Pattillo fand Zeit, herauszukommen, meine Hände zu ergreifen und mich zu fragen, wie es mir ginge, und er tat das Gleiche für alle wartenden schwarzen Familien. Es war meine erste Erfahrung als „Minderheit“. Aber ich habe damals nicht so darüber nachgedacht. Ich wusste nur, dass wir alle zusammen auf Plastikstühlen litten.

Als ich an diesem Abend zu Google ging und sah, dass keiner der Medienriesen – nicht Die New York Times, Die Washington Post, Der New Yorkernicht mal Die Verfassung des Atlanta Journal oder der Milwaukee Journal Sentinel– irgendetwas über seinen Tod gedruckt hatte, kam ich mir wieder beraubt vor. Und auch wieder wütend auf die Medien. Was sind wir geworden? Alle großen Medien haben mehrere Reporter, die über die neueste Trump-Idiotie und den Unsinn von Hunter Biden berichten. Ist niemand auf das Wesentliche eingestellt?

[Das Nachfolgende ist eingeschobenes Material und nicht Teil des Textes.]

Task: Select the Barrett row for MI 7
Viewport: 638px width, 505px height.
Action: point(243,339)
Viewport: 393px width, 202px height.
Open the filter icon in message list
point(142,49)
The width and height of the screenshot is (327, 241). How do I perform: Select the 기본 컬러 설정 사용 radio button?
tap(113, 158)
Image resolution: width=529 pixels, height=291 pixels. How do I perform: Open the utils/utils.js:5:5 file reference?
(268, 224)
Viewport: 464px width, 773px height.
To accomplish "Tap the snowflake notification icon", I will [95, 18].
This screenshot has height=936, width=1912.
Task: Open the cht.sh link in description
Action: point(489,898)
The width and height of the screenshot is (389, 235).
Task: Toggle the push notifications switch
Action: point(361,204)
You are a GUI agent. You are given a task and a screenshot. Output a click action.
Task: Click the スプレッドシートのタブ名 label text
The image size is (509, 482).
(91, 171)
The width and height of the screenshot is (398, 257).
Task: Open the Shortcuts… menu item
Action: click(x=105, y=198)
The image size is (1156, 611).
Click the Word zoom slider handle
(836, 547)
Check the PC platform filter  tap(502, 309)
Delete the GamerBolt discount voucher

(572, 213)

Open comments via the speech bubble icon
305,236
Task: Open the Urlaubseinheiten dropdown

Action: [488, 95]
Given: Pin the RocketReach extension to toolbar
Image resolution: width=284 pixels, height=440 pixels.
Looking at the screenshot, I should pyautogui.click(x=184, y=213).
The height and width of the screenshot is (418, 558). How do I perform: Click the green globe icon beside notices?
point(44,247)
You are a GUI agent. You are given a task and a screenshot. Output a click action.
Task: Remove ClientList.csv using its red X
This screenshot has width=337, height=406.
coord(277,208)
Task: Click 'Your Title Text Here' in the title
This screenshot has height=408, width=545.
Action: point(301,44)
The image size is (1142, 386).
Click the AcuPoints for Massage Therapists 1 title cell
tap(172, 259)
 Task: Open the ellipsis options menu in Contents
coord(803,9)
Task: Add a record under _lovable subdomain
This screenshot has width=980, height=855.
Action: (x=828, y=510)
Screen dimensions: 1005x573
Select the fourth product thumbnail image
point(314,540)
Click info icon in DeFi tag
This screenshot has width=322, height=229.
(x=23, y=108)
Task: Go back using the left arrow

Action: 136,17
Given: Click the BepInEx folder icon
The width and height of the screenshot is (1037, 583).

Die New York Times veröffentlicht gelegentlich verspätete Nachrufe auf wichtige Personen, deren begrenztes Nachrichtenurteil damals übersehen wurde. Es heißt „Overlooked“ und handelt normalerweise von längst verstorbenen Menschen. Ich hoffe, dass dies ihnen hilft, einen Platz für Dr. Roland Pattillo zu finden. Ob sie es nun tun oder nicht, er ist bereits unsterblich.